The decline was predominantly due to the Covid-19 pandemic, which created a decline in demand for the company’s main services stemming from the government’s preventative measures to ensure effective social distancing to limit the spread of the novel coronavirus.
Total comprehensive income attributable to the shareholders for the year decreased by 4% to BD605,000 compared with BD628,000 in 2019. Operating profit for 2020 too fell to BD529,000, compared to BD916,000 for 2019.
Announcing its financial results for the fourth quarter and full year ended December 31, 2020, Bahrain Car Parks said the total shareholders’ equity at the end of 2020 amounted to BD19.65 million compared with BD19.61 million in 2019.
The value of the company's assets at the end of 2020 amounted to BD20.17 million compared with BD20.17 million as of December 31, 2019.
For the Q4 2020, Bahrain Car Parks said its net profit fell 61 per cent to BD105,000 ($276,911) from the previous year's figures of BD271,000 ($714,694) .
Basic and diluted earnings per share were 1 fils compared to 3 fils in the fourth quarter of the previous year.
Total comprehensive income for the fourth quarter of the year was 185,000, down 32% compared to BD272,000 reported for the same period last year.
It reported an operating profit in Q4 2020 amounting to BD98,000, down 64% from BD269,000 the year prior.
The annual financial results for 2020 were driven by maximising the utilisation of Bahrain Car Parks Company’s assets despite the challenging conditions brought on by the pandemic.
The company reported a net profit of BD658,000 representing an annual 26% decline from BD888,000 compared to the year ended December 31, 2019.
Bahrain Car Parks Company’s board of directors recommends distributing annual dividends to shareholders representing 5% of the company’s paid-up capital, equivalent to 5 fils per share, subject to the AGM approval.
On the results, Chairman Amin Alarrayed said: "The progress we have delivered on our growth strategy and the positive results achieved demonstrate our resilience and strength despite the effects of the pandemic on the economic and social environment."
"Bahrain Car Parks maintained profitability and the ability to pay dividends to our shareholders despite the turbulent times. We look forward to continued success in 2021 with a number of significant announcements to be made soon, specifically in regard to technological improvements at our facilities," stated Alarrayed.

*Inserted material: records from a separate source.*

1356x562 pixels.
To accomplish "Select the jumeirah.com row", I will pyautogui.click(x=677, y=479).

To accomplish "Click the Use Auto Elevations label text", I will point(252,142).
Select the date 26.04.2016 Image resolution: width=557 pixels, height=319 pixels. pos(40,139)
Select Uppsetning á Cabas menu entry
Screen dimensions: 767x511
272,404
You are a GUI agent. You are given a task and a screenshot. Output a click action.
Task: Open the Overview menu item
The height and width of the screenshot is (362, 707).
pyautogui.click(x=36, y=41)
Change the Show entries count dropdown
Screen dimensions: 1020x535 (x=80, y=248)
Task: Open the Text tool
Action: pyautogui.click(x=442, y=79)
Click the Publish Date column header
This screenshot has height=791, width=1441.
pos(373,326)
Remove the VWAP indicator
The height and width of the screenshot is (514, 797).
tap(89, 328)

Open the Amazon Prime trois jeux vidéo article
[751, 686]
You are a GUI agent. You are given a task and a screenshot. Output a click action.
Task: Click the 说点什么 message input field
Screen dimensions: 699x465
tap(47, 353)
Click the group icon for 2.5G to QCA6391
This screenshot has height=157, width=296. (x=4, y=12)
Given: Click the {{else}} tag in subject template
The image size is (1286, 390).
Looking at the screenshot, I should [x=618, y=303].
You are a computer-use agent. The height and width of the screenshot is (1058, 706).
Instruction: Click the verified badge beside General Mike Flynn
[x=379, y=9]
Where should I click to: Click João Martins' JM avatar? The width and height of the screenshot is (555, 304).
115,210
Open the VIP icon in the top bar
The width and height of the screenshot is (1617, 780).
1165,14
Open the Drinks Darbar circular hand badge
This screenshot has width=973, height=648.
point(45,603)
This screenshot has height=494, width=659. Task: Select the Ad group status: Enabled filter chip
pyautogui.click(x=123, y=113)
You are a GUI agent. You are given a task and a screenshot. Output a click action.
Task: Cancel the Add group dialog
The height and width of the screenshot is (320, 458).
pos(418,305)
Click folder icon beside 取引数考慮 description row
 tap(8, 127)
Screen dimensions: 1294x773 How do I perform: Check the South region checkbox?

"We remain focused on executing our strategy to drive sustainable growth and value creation in line with the Kingdom’s 2030 Vision," he added.
Bahrain Car Parks CEO Tariq Aljowder said: "We are pleased with the positive results considering the difficult conditions in 2020. We continued delivering on our promise to provide customers with an improved parking experience at our car parks."
"One of the key milestones was the addition of the Salmaniya multi-storey parking complex to the assets under our management, providing much needed parking facilities at the Kingdom’s main medical facility," said Aljowder.
"Other highlights during the year include supporting our community and the government’s efforts in the face of Covid19 through rental waivers and deferrals, our contribution to “Feena Khair” campaign, and providing free parking to Bahrain Covid19 Response Team at the hotline 444," he added.
"An ambitious strategy was approved during 2020 and we have a number of ongoing initiatives aimed at taking the customer journey to elevated heights in 2021," said the top official.
This year, Bahrain Car Parks Company will continue to develop its asset portfolio, upgrading the parking systems, introducing contactless payment services and increasing the number of parking spaces under our management, with the aim of becoming Bahrain’s preferred mobility partner," he added.